### [Problema proposto 1]
Por favor, repita sem nenhuma alteração as entradas, começando na linha que contém "FR (233, 632)" e terminando na linha que contém "PL (361, 1170)".

Além disso, e como consequência dos próprios danos causados ao funcionário com acúmulo de funções, a reputação da empresa também pode ser afetada pela difusão de tais informações, potencializada pela internet. Isso poderá afastar outros trabalhadores e/ou novos talentos que se sintam acuados por essa situação, ou até mesmo investidores e/ou parceiros que entendam que tais práticas são negativas.
Já em relação a questões mais concretas – que envolvam o contrato de trabalho e a CLT -, a empresa também poderá sofrer grandes prejuízos financeiros. Apesar da CLT não dispor expressamente sobre o acúmulo de funções, a jurisprudência utiliza a legislação que trata indiretamente do assunto (como o art. 468 da CLT) para definir que na ocorrência de acúmulo de funções a um empregado, a empresa poderá ser obrigada a pagar multas e ressarcir o funcionário. Inclusive, isso faz com que a empresa precise alterar sua organização interna por meio de novas contratações, causando uma soma de situações que prejudicam a sua saúde financeira.

Dados armazenados:

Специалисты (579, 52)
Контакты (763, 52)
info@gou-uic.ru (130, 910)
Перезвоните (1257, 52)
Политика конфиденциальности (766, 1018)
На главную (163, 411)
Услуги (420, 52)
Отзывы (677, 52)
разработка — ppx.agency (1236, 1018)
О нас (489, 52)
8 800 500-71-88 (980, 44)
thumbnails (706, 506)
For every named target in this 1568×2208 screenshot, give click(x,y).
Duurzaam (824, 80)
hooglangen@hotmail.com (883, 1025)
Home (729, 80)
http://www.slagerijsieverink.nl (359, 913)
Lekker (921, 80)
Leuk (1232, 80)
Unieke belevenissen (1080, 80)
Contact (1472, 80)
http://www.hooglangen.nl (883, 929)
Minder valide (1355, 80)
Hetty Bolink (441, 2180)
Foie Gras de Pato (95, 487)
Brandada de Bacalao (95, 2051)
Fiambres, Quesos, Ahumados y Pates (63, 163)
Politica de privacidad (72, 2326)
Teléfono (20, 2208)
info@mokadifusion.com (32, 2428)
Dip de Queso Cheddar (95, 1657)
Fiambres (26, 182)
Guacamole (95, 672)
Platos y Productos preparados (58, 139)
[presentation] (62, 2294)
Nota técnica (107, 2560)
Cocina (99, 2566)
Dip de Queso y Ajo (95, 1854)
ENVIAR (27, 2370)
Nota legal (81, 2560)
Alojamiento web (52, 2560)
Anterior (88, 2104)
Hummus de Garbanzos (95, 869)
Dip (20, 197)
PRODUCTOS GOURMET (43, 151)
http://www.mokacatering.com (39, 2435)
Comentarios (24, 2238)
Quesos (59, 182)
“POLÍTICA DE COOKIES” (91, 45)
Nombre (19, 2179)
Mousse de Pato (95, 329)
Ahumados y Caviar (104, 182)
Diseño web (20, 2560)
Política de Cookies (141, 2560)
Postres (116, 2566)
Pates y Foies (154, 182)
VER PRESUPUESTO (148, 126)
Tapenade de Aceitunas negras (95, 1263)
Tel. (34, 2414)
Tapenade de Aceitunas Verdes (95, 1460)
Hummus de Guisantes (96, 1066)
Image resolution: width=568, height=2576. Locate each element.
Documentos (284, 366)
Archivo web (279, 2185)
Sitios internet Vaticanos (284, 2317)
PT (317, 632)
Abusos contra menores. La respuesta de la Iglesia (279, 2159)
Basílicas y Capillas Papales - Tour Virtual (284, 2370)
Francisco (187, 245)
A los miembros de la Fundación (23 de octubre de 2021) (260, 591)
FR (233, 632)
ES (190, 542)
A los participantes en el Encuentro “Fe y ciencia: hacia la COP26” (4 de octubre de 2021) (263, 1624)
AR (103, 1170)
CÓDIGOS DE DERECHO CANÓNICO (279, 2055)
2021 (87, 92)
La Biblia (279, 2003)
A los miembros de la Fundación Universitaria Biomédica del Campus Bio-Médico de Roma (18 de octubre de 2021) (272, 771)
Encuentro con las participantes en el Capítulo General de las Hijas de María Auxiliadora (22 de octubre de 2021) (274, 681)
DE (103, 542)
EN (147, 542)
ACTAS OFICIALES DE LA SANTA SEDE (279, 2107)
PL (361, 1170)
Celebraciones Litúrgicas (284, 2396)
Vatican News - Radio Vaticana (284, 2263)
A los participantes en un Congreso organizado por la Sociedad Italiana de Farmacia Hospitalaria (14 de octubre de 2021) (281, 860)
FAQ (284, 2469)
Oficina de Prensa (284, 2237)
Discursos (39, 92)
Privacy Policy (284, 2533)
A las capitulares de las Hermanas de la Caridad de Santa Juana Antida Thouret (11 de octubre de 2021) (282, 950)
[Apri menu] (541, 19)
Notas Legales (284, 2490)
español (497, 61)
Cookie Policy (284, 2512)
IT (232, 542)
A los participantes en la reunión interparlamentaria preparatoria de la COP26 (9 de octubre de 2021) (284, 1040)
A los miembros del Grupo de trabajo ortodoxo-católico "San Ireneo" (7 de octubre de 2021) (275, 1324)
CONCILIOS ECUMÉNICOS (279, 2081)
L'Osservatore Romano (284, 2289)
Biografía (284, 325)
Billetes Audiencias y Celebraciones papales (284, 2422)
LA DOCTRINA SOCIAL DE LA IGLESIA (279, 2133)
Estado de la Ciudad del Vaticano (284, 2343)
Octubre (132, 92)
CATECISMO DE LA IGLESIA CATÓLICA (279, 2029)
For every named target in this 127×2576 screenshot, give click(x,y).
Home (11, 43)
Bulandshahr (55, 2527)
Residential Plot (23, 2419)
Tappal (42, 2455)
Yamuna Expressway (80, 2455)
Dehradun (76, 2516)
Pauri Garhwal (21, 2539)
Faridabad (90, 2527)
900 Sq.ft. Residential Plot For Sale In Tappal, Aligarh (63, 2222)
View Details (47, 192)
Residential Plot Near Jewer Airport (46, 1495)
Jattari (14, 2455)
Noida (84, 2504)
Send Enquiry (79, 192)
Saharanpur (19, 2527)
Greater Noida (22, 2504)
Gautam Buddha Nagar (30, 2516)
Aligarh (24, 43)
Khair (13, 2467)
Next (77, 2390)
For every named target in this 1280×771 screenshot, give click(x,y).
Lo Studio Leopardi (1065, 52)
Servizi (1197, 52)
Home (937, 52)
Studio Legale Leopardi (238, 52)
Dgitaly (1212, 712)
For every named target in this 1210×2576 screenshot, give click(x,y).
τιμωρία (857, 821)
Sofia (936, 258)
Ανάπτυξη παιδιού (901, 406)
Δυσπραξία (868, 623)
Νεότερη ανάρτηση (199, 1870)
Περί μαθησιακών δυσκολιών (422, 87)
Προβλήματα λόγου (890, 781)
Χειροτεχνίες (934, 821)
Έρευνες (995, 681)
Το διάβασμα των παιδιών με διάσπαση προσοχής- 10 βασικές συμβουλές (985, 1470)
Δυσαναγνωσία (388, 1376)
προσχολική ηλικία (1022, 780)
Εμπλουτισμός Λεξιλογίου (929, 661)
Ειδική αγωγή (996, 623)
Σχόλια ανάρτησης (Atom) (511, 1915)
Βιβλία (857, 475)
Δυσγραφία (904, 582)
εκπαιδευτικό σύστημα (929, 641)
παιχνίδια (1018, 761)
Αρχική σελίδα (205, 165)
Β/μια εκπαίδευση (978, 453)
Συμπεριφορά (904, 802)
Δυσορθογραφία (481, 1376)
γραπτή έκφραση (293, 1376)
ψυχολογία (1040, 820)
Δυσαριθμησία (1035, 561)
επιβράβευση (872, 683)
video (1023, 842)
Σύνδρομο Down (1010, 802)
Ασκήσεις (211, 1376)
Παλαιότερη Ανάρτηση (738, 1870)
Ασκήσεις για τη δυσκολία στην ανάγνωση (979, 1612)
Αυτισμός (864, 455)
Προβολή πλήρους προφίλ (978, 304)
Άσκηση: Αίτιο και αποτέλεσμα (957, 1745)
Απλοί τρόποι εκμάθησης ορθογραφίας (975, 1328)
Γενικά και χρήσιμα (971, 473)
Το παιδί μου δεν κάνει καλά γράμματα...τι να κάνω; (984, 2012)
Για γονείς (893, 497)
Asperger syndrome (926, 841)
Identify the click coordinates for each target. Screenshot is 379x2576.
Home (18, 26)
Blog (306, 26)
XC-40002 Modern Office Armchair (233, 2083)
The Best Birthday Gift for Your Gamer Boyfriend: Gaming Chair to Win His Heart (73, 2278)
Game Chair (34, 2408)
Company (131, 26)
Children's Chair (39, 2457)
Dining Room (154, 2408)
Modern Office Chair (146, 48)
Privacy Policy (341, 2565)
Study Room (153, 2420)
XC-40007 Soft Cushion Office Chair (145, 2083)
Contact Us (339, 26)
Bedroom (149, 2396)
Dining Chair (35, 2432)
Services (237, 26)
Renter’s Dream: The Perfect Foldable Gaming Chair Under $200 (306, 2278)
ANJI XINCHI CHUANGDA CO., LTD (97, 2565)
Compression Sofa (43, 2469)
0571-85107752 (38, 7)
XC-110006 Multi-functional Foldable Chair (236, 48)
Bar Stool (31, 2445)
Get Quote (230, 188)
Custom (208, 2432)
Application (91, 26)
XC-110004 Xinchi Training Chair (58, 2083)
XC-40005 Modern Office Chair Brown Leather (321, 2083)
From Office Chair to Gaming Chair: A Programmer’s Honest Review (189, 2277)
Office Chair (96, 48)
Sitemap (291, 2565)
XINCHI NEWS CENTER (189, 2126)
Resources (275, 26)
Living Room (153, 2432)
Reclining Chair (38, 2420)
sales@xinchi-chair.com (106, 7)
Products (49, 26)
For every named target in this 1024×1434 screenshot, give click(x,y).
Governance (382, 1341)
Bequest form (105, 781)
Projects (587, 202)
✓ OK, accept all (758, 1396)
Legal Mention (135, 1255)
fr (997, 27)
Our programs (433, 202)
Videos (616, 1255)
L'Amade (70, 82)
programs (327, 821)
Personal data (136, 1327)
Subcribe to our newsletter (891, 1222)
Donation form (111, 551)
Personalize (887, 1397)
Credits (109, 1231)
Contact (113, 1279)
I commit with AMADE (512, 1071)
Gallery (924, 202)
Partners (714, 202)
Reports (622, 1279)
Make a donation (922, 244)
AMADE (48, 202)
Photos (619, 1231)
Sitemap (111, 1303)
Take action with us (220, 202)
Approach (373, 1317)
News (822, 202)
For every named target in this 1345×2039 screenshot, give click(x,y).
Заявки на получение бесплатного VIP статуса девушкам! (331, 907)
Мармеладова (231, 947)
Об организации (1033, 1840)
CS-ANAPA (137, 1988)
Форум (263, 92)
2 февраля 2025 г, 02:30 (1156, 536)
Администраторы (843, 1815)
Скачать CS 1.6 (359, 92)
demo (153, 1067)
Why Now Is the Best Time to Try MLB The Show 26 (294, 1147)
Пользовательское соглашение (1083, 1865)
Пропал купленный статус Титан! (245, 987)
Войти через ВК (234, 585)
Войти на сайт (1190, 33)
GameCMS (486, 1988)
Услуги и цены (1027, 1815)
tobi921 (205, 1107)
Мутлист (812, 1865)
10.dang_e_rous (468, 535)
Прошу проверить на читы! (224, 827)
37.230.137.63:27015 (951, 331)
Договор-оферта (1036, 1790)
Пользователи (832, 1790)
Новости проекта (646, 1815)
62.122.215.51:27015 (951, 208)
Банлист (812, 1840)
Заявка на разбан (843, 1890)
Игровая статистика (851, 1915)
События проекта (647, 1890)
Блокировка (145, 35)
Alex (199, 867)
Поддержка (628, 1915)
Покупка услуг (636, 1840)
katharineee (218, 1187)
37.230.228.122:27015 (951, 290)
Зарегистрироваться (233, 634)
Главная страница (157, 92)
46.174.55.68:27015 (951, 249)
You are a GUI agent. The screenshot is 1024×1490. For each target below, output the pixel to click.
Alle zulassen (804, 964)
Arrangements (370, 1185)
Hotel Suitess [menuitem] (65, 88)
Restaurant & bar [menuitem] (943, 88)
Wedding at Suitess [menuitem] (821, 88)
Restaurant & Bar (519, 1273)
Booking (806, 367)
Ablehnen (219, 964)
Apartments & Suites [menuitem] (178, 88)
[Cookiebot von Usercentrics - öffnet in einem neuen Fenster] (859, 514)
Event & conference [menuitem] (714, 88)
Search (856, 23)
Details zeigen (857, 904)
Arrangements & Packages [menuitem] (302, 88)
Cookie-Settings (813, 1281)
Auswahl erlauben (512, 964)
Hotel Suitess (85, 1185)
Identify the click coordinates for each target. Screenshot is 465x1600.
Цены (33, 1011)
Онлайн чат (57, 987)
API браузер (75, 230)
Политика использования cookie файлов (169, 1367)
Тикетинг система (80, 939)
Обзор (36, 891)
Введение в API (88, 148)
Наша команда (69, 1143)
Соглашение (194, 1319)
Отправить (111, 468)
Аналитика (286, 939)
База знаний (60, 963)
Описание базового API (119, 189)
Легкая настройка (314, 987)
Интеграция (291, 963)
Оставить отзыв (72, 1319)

### [Problema proposto 2]
Reproduza fielmente o trecho do texto sobre acúmulo de funções, começando em "Já em relação" e terminando em "sua saúde financeira.".

### [Resposta da tarefa 1]
FR (233, 632)
ES (190, 542)
A los participantes en el Encuentro “Fe y ciencia: hacia la COP26” (4 de octubre de 2021) (263, 1624)
AR (103, 1170)
CÓDIGOS DE DERECHO CANÓNICO (279, 2055)
2021 (87, 92)
La Biblia (279, 2003)
A los miembros de la Fundación Universitaria Biomédica del Campus Bio-Médico de Roma (18 de octubre de 2021) (272, 771)
Encuentro con las participantes en el Capítulo General de las Hijas de María Auxiliadora (22 de octubre de 2021) (274, 681)
DE (103, 542)
EN (147, 542)
ACTAS OFICIALES DE LA SANTA SEDE (279, 2107)
PL (361, 1170)

### [Resposta da tarefa 2]
Já em relação a questões mais concretas – que envolvam o contrato de trabalho e a CLT -, a empresa também poderá sofrer grandes prejuízos financeiros. Apesar da CLT não dispor expressamente sobre o acúmulo de funções, a jurisprudência utiliza a legislação que trata indiretamente do assunto (como o art. 468 da CLT) para definir que na ocorrência de acúmulo de funções a um empregado, a empresa poderá ser obrigada a pagar multas e ressarcir o funcionário. Inclusive, isso faz com que a empresa precise alterar sua organização interna por meio de novas contratações, causando uma soma de situações que prejudicam a sua saúde financeira.